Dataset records
= = =
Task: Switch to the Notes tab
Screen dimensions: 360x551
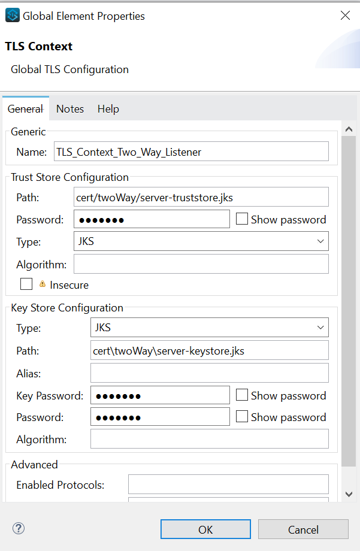Action: (x=70, y=108)

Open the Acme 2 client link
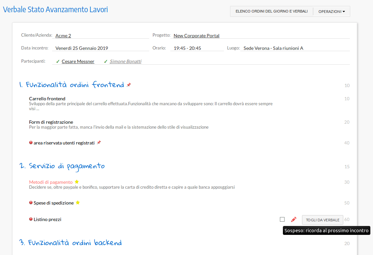tap(63, 36)
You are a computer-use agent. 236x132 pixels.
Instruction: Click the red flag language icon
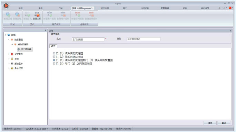click(x=230, y=8)
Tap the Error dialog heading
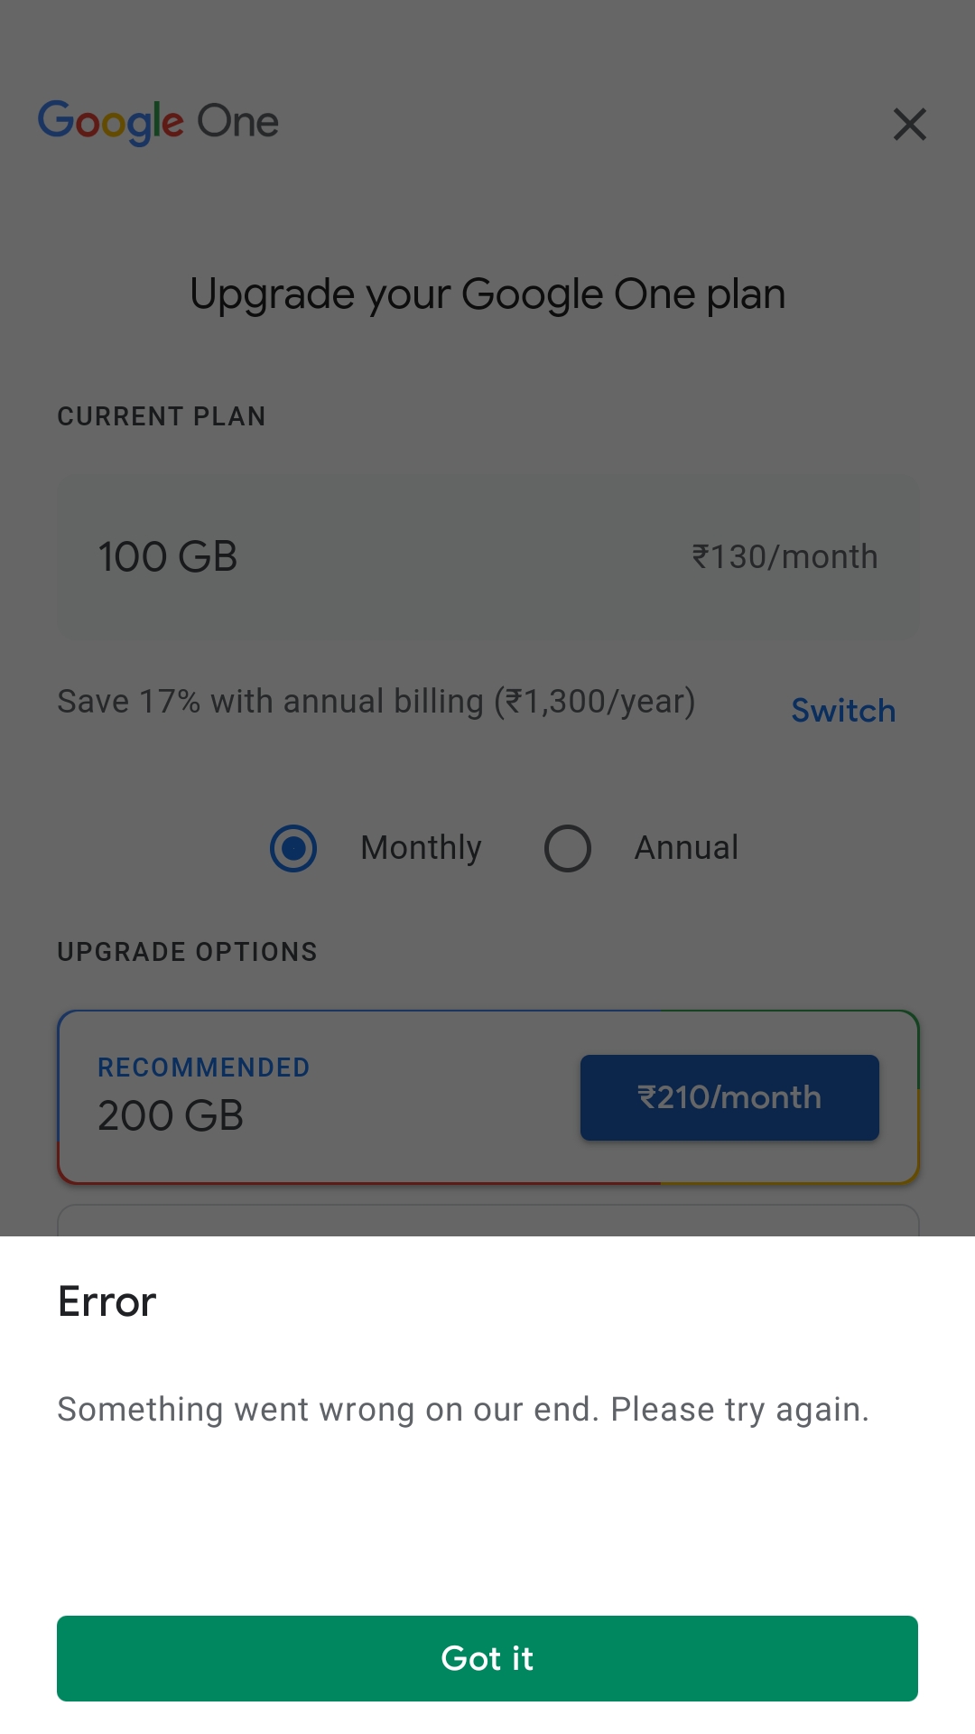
= = =
PROBLEM TO SOLVE> The required output is the line containing "Screen dimensions: 360x551" plus every line after it to the end of the data, copied exactly and with no pictures.

SOLVED EXERCISE>
Screen dimensions: 360x551
Action: (x=70, y=108)

Open the Acme 2 client link
tap(63, 36)
You are a computer-use agent. 236x132 pixels.
Instruction: Click the red flag language icon
click(x=230, y=8)
Tap the Error dialog heading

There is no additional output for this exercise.